Chapo Defende Transformação Económica Baseada na Industrialização no Lançamento do Livro de Niquice

O Presidente Daniel Chapo, sexta-feira, 15 de Maio, em Maputo, uma transformação estrutural urgente da economia nacional, baseada no processamento local de recursos e na agregação de valor, como pilares para alcançar a plena independência económica do país.

Chapo falava durante o lançamento do livro Economia do Caju em Moçambique: O Contexto das Políticas das Instituições de Bretton Woods e os Pressupostos da Engenharia de Reindustrialização, da autoria de António Niquice, Primeiro Secretário do Partido Frelimo em Maputo, com o prefácio do Estadista.

No seu discurso, o Presidente sublinhou que se trata de “uma obra actual e que todos nós, sobretudo a juventude, devíamos ler” porque o livro transcende o debate estritamente académico, funcionando como uma ferramenta de autoanálise sobre as grandes decisões que moldaram o Produto Interno Bruto (PIB) e as estruturas sociais do país ao longo das últimas décadas.

“As nações transformam-se não apenas pelas decisões políticas que tomam, mas também pela capacidade que possuem de estudar criticamente, como fez António Niquice, a sua própria história”, observou, acrescentou ainda que é necessário compreender os desafios estruturais do país, promover reformas e projectar soluções sustentáveis para as gerações vindouras.

O Presidente Chapo justificou o seu envolvimento directo na obra através do prefácio, sublinhando que a pertinência do texto vai muito além da agricultura.

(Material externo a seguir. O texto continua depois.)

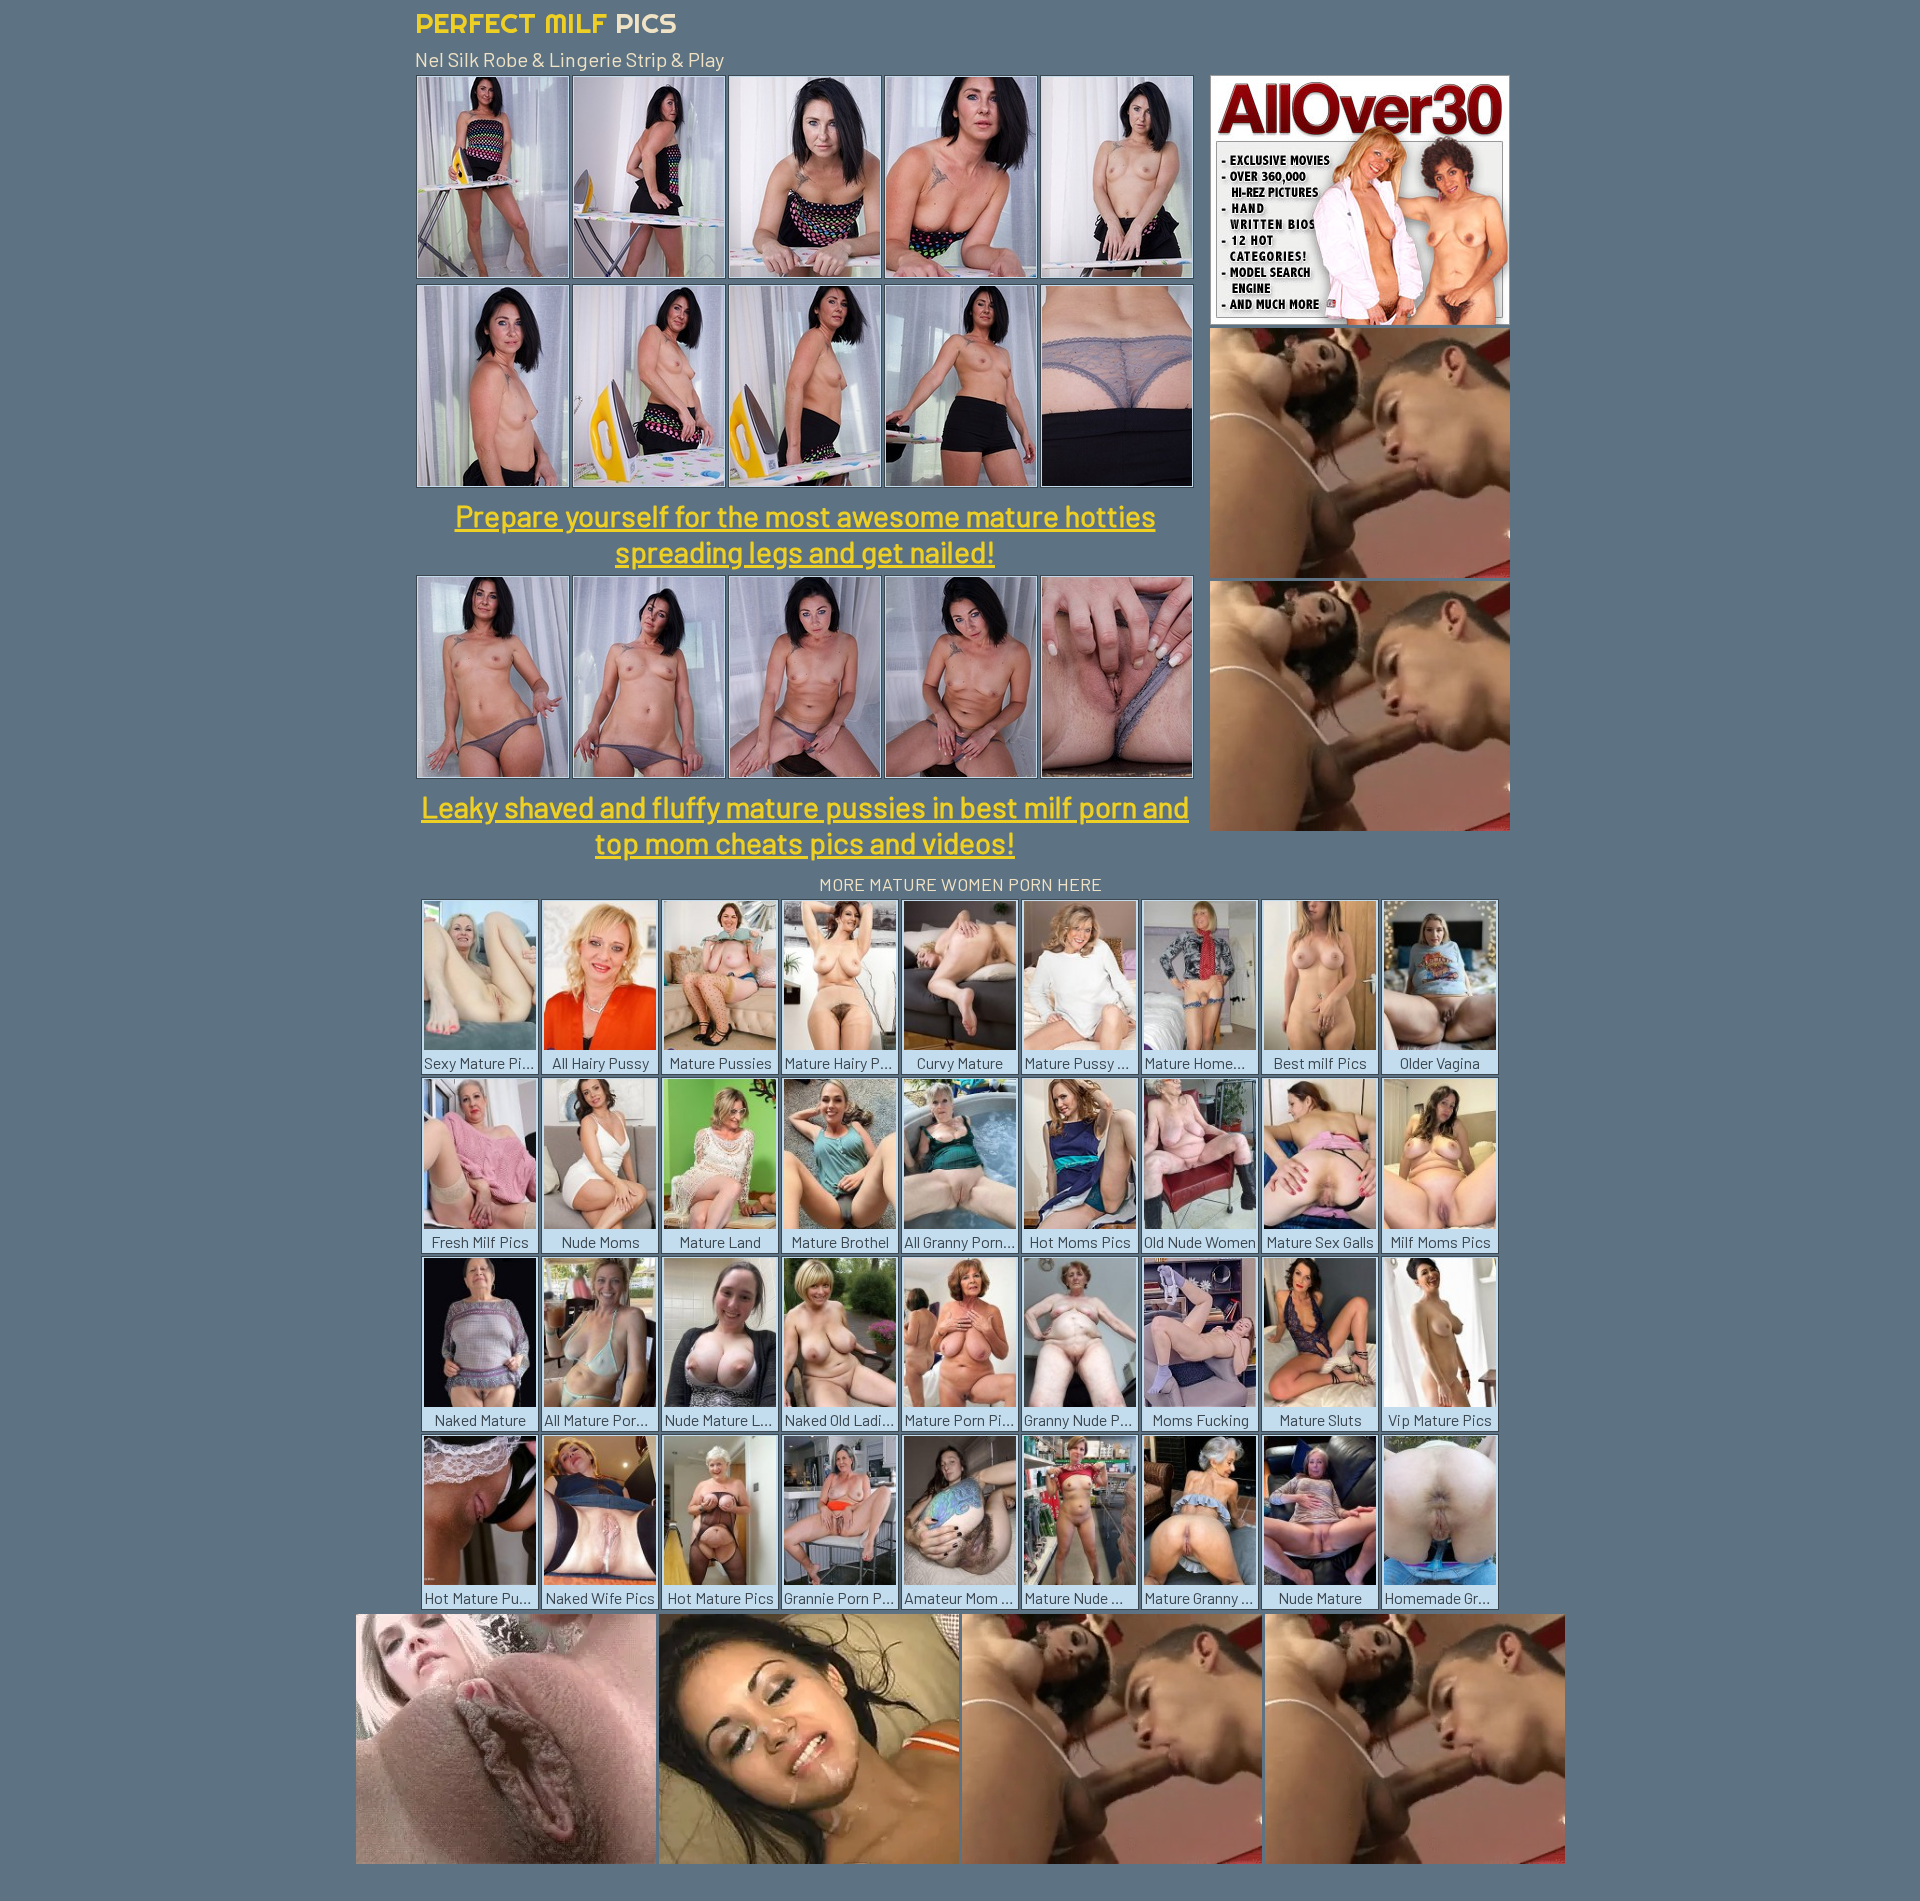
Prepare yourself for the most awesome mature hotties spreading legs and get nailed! (805, 533)
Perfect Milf (546, 22)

Segundo explicou, a aceitação do convite baseou-se no reconhecimento de que “a sua abordagem ultrapassa o universo do subsector do caju, remetendo-nos para questões centrais sobre industrialização, soberania económica, capacidade produtiva nacional e os caminhos que Moçambique deve trilhar rumo à sua Independência Económica”.

Por conseguinte, recordou ainda que o caju colocou Moçambique entre os maiores produtores mundiais na década de 1970, com mais de 200 mil toneladas anuais. Mas Chapo não disse que o sector do caju degradou com a introdução de políticas da Frelimo, introduzidas na governação de Joaquim Chissano, que culminou com o encerramento de fábricas promissoras colocando centenas de moçambicanos ao desemprego, famílias destruídas em províncias como Gaza, Inhambane, Manica, Zambézia, Nampula entre outras.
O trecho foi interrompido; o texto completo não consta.